[Given exercise]: Copy out each of the following items word for word, leaving every line unchanged.

**** Dataset excerpts

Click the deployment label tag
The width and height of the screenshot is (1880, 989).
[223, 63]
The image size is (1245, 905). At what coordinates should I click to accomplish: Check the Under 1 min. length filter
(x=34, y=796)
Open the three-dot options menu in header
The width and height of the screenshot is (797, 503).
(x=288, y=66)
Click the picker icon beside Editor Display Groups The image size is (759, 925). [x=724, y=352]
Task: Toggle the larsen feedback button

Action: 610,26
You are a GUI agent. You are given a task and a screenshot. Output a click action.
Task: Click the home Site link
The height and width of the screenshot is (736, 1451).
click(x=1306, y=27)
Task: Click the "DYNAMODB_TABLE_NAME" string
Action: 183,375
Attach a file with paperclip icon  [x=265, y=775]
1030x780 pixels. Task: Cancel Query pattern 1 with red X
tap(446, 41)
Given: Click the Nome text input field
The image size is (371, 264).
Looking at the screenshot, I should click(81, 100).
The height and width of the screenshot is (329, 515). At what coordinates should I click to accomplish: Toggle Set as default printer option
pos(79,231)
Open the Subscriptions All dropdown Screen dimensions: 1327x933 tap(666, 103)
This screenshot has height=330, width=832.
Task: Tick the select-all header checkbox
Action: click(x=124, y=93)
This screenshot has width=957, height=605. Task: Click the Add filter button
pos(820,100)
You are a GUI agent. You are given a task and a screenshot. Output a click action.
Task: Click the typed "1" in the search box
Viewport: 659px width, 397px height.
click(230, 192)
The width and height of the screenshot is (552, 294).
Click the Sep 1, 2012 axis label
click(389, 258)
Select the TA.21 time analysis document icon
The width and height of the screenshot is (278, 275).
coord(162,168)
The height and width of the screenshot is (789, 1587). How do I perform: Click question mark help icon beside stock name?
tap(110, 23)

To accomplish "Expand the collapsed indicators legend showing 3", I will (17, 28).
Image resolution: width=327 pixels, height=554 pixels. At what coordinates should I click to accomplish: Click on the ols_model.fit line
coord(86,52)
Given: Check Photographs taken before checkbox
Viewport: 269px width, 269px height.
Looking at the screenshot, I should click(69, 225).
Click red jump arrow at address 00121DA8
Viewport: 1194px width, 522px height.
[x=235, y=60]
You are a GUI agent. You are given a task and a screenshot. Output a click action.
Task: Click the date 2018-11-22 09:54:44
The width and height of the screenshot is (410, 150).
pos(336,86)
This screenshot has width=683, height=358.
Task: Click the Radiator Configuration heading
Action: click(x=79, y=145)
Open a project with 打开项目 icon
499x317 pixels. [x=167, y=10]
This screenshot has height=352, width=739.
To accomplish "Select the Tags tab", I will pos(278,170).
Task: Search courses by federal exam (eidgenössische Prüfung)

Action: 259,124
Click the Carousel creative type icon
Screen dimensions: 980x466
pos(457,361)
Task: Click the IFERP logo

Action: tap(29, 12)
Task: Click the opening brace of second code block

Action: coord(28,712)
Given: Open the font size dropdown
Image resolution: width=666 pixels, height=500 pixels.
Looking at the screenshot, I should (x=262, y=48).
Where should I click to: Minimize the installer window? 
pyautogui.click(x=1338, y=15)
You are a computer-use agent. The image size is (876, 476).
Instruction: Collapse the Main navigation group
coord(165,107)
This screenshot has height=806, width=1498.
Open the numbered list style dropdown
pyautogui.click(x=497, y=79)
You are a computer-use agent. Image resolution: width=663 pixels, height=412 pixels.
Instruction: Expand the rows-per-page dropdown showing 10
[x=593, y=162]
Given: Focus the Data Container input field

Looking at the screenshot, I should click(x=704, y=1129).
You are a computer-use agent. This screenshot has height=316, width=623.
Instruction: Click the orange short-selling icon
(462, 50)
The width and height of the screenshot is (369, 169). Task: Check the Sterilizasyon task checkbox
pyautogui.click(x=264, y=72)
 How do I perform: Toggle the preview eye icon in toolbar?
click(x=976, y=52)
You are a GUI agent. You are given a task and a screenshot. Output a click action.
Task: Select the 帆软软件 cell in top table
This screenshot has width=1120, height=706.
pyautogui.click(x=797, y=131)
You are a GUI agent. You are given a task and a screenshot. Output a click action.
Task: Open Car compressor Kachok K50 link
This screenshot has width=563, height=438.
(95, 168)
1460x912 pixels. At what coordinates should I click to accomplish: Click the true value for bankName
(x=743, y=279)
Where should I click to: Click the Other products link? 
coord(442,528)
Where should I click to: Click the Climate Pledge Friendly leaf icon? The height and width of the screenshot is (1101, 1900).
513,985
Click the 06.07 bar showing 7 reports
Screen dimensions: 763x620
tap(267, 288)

********

[Reply to the exercise]:
Click the deployment label tag
The width and height of the screenshot is (1880, 989).
[223, 63]
The image size is (1245, 905). At what coordinates should I click to accomplish: Check the Under 1 min. length filter
(x=34, y=796)
Open the three-dot options menu in header
The width and height of the screenshot is (797, 503).
(x=288, y=66)
Click the picker icon beside Editor Display Groups The image size is (759, 925). [x=724, y=352]
Task: Toggle the larsen feedback button

Action: 610,26
You are a GUI agent. You are given a task and a screenshot. Output a click action.
Task: Click the home Site link
The height and width of the screenshot is (736, 1451).
click(x=1306, y=27)
Task: Click the "DYNAMODB_TABLE_NAME" string
Action: 183,375
Attach a file with paperclip icon  [x=265, y=775]
1030x780 pixels. Task: Cancel Query pattern 1 with red X
tap(446, 41)
Given: Click the Nome text input field
The image size is (371, 264).
Looking at the screenshot, I should click(81, 100).
The height and width of the screenshot is (329, 515). At what coordinates should I click to accomplish: Toggle Set as default printer option
pos(79,231)
Open the Subscriptions All dropdown Screen dimensions: 1327x933 tap(666, 103)
This screenshot has height=330, width=832.
Task: Tick the select-all header checkbox
Action: click(x=124, y=93)
This screenshot has width=957, height=605. Task: Click the Add filter button
pos(820,100)
You are a GUI agent. You are given a task and a screenshot. Output a click action.
Task: Click the typed "1" in the search box
Viewport: 659px width, 397px height.
click(230, 192)
The width and height of the screenshot is (552, 294).
Click the Sep 1, 2012 axis label
click(389, 258)
Select the TA.21 time analysis document icon
The width and height of the screenshot is (278, 275).
coord(162,168)
The height and width of the screenshot is (789, 1587). How do I perform: Click question mark help icon beside stock name?
tap(110, 23)

To accomplish "Expand the collapsed indicators legend showing 3", I will (17, 28).
Image resolution: width=327 pixels, height=554 pixels. At what coordinates should I click to accomplish: Click on the ols_model.fit line
coord(86,52)
Given: Check Photographs taken before checkbox
Viewport: 269px width, 269px height.
Looking at the screenshot, I should click(69, 225).
Click red jump arrow at address 00121DA8
Viewport: 1194px width, 522px height.
[x=235, y=60]
You are a GUI agent. You are given a task and a screenshot. Output a click action.
Task: Click the date 2018-11-22 09:54:44
The width and height of the screenshot is (410, 150).
pos(336,86)
This screenshot has width=683, height=358.
Task: Click the Radiator Configuration heading
Action: click(x=79, y=145)
Open a project with 打开项目 icon
499x317 pixels. [x=167, y=10]
This screenshot has height=352, width=739.
To accomplish "Select the Tags tab", I will pos(278,170).
Task: Search courses by federal exam (eidgenössische Prüfung)

Action: 259,124
Click the Carousel creative type icon
Screen dimensions: 980x466
pos(457,361)
Task: Click the IFERP logo

Action: tap(29, 12)
Task: Click the opening brace of second code block

Action: coord(28,712)
Given: Open the font size dropdown
Image resolution: width=666 pixels, height=500 pixels.
Looking at the screenshot, I should (x=262, y=48).
Where should I click to: Minimize the installer window? 
pyautogui.click(x=1338, y=15)
You are a computer-use agent. The image size is (876, 476).
Instruction: Collapse the Main navigation group
coord(165,107)
This screenshot has height=806, width=1498.
Open the numbered list style dropdown
pyautogui.click(x=497, y=79)
You are a computer-use agent. Image resolution: width=663 pixels, height=412 pixels.
Instruction: Expand the rows-per-page dropdown showing 10
[x=593, y=162]
Given: Focus the Data Container input field

Looking at the screenshot, I should click(x=704, y=1129).
You are a computer-use agent. This screenshot has height=316, width=623.
Instruction: Click the orange short-selling icon
(462, 50)
The width and height of the screenshot is (369, 169). Task: Check the Sterilizasyon task checkbox
pyautogui.click(x=264, y=72)
 How do I perform: Toggle the preview eye icon in toolbar?
click(x=976, y=52)
You are a GUI agent. You are given a task and a screenshot. Output a click action.
Task: Select the 帆软软件 cell in top table
This screenshot has width=1120, height=706.
pyautogui.click(x=797, y=131)
You are a GUI agent. You are given a task and a screenshot. Output a click action.
Task: Open Car compressor Kachok K50 link
This screenshot has width=563, height=438.
(95, 168)
1460x912 pixels. At what coordinates should I click to accomplish: Click the true value for bankName
(x=743, y=279)
Where should I click to: Click the Other products link? 
coord(442,528)
Where should I click to: Click the Climate Pledge Friendly leaf icon? The height and width of the screenshot is (1101, 1900).
513,985
Click the 06.07 bar showing 7 reports
Screen dimensions: 763x620
tap(267, 288)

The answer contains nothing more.